Turn the material below into a numbered list, one item per line, and leave out the blank lines.
-- begin Data provided --
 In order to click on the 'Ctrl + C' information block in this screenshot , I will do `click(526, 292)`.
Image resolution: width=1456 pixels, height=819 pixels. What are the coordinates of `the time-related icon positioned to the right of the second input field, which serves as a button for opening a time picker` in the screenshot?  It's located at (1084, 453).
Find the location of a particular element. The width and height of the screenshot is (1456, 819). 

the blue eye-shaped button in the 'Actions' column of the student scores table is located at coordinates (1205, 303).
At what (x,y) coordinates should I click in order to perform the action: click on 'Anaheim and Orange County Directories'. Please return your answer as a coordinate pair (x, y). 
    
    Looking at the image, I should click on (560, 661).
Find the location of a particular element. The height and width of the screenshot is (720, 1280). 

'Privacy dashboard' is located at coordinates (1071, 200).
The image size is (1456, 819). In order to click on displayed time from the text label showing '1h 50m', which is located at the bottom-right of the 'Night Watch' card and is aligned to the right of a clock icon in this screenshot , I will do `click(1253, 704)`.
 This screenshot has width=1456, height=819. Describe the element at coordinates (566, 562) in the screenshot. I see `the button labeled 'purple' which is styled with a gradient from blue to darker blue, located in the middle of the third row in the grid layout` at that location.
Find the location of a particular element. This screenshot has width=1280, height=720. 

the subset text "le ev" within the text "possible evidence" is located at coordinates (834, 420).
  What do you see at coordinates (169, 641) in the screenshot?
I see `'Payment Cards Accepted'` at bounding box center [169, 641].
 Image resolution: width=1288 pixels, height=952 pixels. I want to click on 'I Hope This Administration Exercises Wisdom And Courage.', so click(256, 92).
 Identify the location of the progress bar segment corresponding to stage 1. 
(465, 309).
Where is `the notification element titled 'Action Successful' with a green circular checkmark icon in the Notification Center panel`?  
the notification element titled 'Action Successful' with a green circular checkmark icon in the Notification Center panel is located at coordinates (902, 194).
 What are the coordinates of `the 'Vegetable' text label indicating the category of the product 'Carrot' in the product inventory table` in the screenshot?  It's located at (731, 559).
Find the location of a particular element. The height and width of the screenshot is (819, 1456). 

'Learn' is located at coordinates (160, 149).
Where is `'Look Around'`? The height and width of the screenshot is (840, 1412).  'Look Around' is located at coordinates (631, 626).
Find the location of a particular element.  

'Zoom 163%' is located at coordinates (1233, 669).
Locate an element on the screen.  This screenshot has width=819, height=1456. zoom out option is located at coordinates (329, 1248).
-- end Data provided --
Output of the task -
1.  In order to click on the 'Ctrl + C' information block in this screenshot , I will do `click(526, 292)`.
2. Image resolution: width=1456 pixels, height=819 pixels. What are the coordinates of `the time-related icon positioned to the right of the second input field, which serves as a button for opening a time picker` in the screenshot?  It's located at (1084, 453).
3. Find the location of a particular element. The width and height of the screenshot is (1456, 819). 
4. the blue eye-shaped button in the 'Actions' column of the student scores table is located at coordinates (1205, 303).
5. At what (x,y) coordinates should I click in order to perform the action: click on 'Anaheim and Orange County Directories'. Please return your answer as a coordinate pair (x, y). 
6.     Looking at the image, I should click on (560, 661).
7. Find the location of a particular element. The height and width of the screenshot is (720, 1280). 
8. 'Privacy dashboard' is located at coordinates (1071, 200).
9. The image size is (1456, 819). In order to click on displayed time from the text label showing '1h 50m', which is located at the bottom-right of the 'Night Watch' card and is aligned to the right of a clock icon in this screenshot , I will do `click(1253, 704)`.
10.  This screenshot has width=1456, height=819. Describe the element at coordinates (566, 562) in the screenshot. I see `the button labeled 'purple' which is styled with a gradient from blue to darker blue, located in the middle of the third row in the grid layout` at that location.
11. Find the location of a particular element. This screenshot has width=1280, height=720. 
12. the subset text "le ev" within the text "possible evidence" is located at coordinates (834, 420).
13.   What do you see at coordinates (169, 641) in the screenshot?
14. I see `'Payment Cards Accepted'` at bounding box center [169, 641].
15.  Image resolution: width=1288 pixels, height=952 pixels. I want to click on 'I Hope This Administration Exercises Wisdom And Courage.', so click(256, 92).
16.  Identify the location of the progress bar segment corresponding to stage 1. 
17. (465, 309).
18. Where is `the notification element titled 'Action Successful' with a green circular checkmark icon in the Notification Center panel`?  
19. the notification element titled 'Action Successful' with a green circular checkmark icon in the Notification Center panel is located at coordinates (902, 194).
20.  What are the coordinates of `the 'Vegetable' text label indicating the category of the product 'Carrot' in the product inventory table` in the screenshot?  It's located at (731, 559).
21. Find the location of a particular element. The height and width of the screenshot is (819, 1456). 
22. 'Learn' is located at coordinates (160, 149).
23. Where is `'Look Around'`? The height and width of the screenshot is (840, 1412).  'Look Around' is located at coordinates (631, 626).
24. Find the location of a particular element.  
25. 'Zoom 163%' is located at coordinates (1233, 669).
26. Locate an element on the screen.  This screenshot has width=819, height=1456. zoom out option is located at coordinates (329, 1248).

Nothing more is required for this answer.